Remove Yourself from a Dangerous Situation
This is particularly true for physical abuse. If you think that your health and well-being as well as that of your kids, if you have any, and other people are in danger, remove yourself from an abusive situation immediately. This could be easier said than done, though. Whenever you feel your resolve to move away faltering, think about how you can do better, how your worth as a person is not dependent on the whims of another, and that there are other people who love you as you are. Stay strong and know that you can get through the difficult situation.
Reach Out and Find Help
Even though it can be a very personal issue, no one has to go through an abusive relationship alone. In fact, trying to carry the burden on your own can make it even harder to deal with. So, reach out to friends, families, and even lawyers. Prioritize yourself and the ones you love. The Law Office of Gordon N. Shayne, a practice that has much experience dealing with domestic abuse cases, cites that individuals can even obtain restraining orders to protect themselves from their abusive partners.
Once the problem has been acknowledged and you have removed yourself from any immediate danger, planning your next steps is necessary.
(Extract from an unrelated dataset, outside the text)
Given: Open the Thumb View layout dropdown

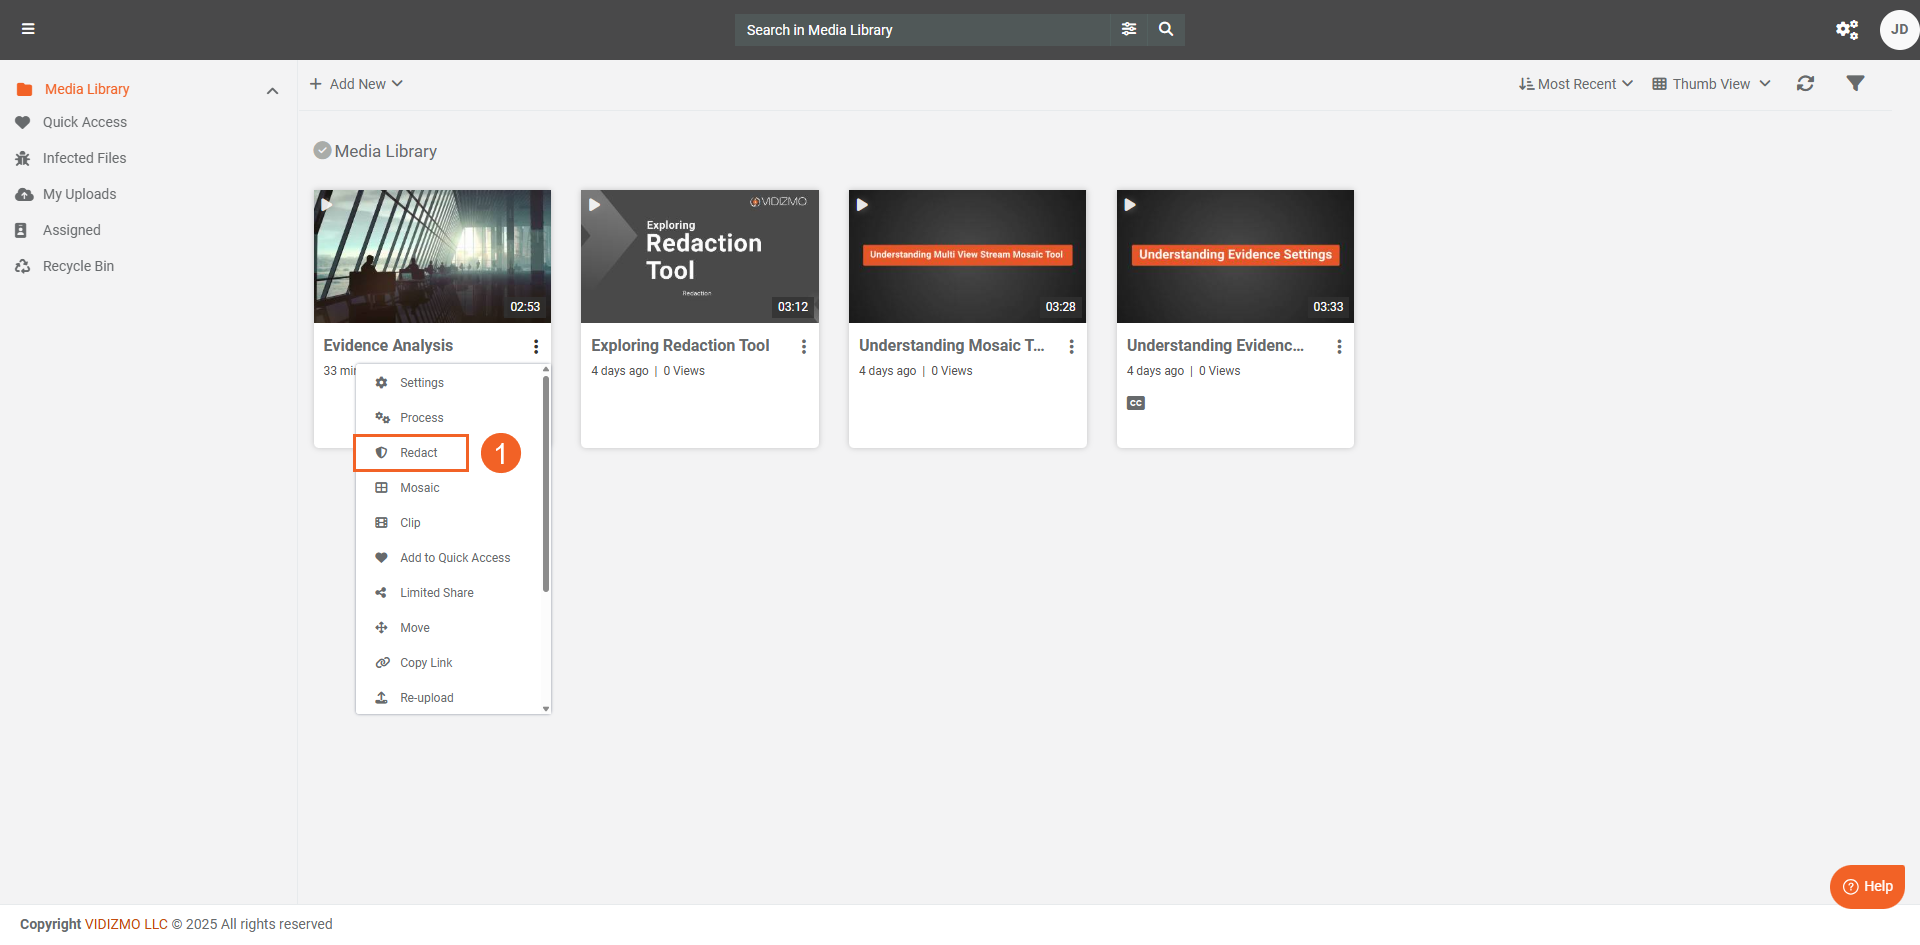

For some couples, it could be giving their partners a second chance. For others, it could be fighting for a legal separation. Either way, in order to heal the wounds caused by an abusive relationship, you need to find closure. Proactively reaching for a better future is key to rising again after your personal trials.
Being involved in an abusive relationship is a harrowing experience. While the abuser might effectively not be there anymore, the emotional scars they have left behind — anxiety, fear, and crippling self-doubt — may still haunt the abused individual, which is one of the main reasons why many come back to abusive relationships. Although the raw emotions can be far too much at times, prevent a relapse by reaching out and seeking help from people who care about you. Furthermore, focus on building your self-confidence and learning to love yourself unconditionally.
Getting out of an abusive relationship is a triumph in itself that deserves celebration. Small steps forward eventually become giant strides. Be sure to reach out to others for healthy emotional support and be confident in yourself — you are stronger than you think and can get out of an abusive relationship.